НЕТ У МЕНЯ ДЕПРЕССИИ!

   Сегодня дважды Польский телекомм, проявив несказанную благосклонность, соединил меня с моим почтовым ящиком. Пусто. Ничего, никакого ответа. Я не люблю электронную почту. Обычное письмо ждешь спокойно неделю или две, а тут — как будто бы кто-то обязан писать нам каждый день — заглядываешь то и дело в почтовый ящик. И стало мне — совсем безосновательно — так горько на душе, а виной всему был компьютер. Когда пришла Уля, я подала чай и вздохнула:
   — Осень тянется бесконечно долго.
   — Вот и отлично, — сказала Уля. — Может, лето тоже будет длинным.
   — И льет! — напомнила я ей. По окнам барабанил дождь — так, что все гудело.
   — Очень хорошо. Земля сухая.
   Я умолкла. В доме было холодно и сыро, что представлялось мне весьма несправедливым в это время года. В городе я промокла, в поезде стояла. Камила разводится, а Анета ездила в Колобжег, дорога у нее была — ну сущий ад! Жизнь действительна жестока.
   — Я устала. Белье не сохнет. Мне надо ехать с Тосей к ортодонту, а у меня нет машины, и нужно поменять права, а у меня только одна фотография из тех, что я делала на паспорт. — Я принялась что есть мочи жаловаться, и мне делалось все легче.
   — Замечательно! — утешила меня Уля. — Мы поедем вместе. Я подвезу тебя. Впрочем, на этом снимке ты выглядишь кошмарно.
   Я взяла фото. Кошмарно?

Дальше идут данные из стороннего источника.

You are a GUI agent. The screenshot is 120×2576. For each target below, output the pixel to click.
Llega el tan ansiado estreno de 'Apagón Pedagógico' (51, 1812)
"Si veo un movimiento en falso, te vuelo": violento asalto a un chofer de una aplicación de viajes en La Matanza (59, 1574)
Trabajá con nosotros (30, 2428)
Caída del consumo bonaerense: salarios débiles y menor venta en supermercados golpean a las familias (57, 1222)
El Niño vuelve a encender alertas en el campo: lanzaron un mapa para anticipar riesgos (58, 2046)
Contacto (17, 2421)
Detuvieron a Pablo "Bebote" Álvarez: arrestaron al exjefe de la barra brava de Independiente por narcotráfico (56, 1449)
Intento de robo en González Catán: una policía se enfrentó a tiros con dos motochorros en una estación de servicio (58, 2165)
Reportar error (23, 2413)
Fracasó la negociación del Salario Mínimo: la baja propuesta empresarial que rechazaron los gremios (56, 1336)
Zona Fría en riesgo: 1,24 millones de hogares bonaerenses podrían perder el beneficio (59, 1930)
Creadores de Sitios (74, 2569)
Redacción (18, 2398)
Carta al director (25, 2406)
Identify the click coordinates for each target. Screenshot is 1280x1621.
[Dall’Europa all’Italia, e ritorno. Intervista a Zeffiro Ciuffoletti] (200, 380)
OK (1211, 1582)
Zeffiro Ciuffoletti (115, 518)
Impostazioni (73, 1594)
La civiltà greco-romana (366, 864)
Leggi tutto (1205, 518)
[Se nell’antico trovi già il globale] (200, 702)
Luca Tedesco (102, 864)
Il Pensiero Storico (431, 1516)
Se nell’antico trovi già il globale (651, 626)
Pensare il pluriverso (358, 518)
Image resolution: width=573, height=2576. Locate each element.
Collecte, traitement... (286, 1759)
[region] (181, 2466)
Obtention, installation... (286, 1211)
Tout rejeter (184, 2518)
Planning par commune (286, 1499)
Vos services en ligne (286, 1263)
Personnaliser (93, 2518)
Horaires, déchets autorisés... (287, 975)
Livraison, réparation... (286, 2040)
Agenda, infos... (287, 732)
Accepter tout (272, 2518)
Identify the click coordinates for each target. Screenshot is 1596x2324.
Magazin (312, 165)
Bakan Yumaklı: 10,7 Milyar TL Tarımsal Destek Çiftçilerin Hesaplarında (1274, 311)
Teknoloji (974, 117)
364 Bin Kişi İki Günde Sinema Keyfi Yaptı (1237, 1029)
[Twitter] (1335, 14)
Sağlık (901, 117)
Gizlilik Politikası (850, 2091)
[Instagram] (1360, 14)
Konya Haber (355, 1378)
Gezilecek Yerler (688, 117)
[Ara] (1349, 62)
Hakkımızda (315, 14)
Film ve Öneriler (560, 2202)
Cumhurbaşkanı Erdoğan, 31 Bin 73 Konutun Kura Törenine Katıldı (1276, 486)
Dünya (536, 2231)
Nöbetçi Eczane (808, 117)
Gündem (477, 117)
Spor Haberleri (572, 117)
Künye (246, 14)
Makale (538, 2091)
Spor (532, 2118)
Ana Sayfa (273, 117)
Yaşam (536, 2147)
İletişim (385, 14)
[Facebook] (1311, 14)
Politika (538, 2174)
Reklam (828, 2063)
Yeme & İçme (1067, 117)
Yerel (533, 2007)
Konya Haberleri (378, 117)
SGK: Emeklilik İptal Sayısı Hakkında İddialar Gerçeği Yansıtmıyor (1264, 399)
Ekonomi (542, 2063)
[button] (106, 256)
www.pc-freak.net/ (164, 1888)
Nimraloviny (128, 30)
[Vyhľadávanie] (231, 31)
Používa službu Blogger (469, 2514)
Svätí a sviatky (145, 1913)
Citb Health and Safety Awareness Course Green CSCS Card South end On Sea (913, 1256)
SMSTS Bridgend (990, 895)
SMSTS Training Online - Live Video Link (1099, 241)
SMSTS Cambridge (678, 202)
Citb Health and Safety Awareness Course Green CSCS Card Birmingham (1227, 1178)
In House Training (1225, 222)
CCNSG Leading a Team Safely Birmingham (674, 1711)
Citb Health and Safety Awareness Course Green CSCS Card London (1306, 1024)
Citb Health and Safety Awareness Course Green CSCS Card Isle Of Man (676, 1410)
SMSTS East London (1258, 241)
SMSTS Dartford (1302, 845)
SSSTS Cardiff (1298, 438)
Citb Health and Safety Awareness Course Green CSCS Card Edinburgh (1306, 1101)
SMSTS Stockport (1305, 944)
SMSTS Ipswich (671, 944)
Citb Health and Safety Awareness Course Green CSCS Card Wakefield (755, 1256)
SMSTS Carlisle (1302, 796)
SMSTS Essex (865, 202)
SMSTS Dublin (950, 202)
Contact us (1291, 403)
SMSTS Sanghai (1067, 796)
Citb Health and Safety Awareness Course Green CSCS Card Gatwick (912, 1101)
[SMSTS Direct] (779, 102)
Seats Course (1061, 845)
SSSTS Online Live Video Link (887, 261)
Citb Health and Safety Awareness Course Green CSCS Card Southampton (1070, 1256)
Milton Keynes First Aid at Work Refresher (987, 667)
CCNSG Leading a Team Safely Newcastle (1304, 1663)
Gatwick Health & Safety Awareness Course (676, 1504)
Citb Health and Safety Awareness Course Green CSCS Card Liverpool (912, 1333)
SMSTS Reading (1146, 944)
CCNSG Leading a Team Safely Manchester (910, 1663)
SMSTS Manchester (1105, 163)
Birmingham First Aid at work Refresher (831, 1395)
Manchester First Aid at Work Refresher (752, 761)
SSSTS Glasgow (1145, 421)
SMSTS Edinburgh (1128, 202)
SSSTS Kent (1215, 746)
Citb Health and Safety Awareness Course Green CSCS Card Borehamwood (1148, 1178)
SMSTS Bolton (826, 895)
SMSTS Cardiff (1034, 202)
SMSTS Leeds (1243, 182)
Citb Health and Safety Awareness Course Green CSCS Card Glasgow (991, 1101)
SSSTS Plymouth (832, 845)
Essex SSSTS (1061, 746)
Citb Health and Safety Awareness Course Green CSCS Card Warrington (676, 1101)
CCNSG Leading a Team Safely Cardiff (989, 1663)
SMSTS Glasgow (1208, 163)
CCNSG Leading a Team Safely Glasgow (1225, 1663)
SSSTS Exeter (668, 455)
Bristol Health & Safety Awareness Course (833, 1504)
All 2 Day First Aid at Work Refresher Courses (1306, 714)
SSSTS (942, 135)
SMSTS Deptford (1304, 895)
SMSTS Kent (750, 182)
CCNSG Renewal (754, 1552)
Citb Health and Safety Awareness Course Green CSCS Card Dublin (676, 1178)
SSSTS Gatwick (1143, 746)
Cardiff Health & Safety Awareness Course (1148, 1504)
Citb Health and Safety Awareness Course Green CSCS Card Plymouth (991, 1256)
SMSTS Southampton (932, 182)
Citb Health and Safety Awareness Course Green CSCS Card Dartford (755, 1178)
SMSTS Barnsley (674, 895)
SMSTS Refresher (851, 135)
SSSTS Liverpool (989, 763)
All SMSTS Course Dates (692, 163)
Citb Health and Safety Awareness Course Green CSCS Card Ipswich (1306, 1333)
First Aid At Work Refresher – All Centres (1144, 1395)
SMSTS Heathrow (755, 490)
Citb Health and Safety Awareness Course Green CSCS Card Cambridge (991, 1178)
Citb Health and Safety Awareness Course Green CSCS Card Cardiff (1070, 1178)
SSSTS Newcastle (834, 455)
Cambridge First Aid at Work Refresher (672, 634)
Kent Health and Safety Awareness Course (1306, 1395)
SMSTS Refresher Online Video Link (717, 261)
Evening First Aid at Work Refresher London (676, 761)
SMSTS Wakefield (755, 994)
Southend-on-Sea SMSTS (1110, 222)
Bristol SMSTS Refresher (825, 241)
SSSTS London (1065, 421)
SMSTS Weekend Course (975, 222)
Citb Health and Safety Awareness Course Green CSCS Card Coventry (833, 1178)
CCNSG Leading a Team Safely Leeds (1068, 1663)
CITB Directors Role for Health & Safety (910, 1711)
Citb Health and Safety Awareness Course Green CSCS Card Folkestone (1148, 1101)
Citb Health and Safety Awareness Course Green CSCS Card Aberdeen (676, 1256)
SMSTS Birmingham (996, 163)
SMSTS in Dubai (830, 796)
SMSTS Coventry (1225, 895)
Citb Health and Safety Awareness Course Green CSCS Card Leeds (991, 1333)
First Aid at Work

Безусловно, полупрофиль с открытым ухом[18] и впрямь не верх художественного мастерства, но неужели так кошмарно?
   — Вот видишь, как хорошо, что надо еще раз сфотографироваться! Наконец-то будешь выглядеть как человек… — Подруга отложила мой не самый плохой снимок и отпила чай.
   — Ну, знаешь ли… — Меня задели за живое.
   — Что? — улыбнулась Уля. — Да и погода самая что ни на есть подходящая для женских посиделок, разве нет? В кои-то веки пошел дождь, мир сразу стал таким уютным, правда?
   Нет, неправда. Коты через окно влезли в спальню, и теперь на письменном столе и на подушке следы их грязных лап. Я весь день провела в городе. Ждала транспорт на остановках и мокла. И в придачу Камилин развод! Каждый раз, когда кто-нибудь разводится, мне становится все грустнее. Мир настроен против меня, и Уля тоже.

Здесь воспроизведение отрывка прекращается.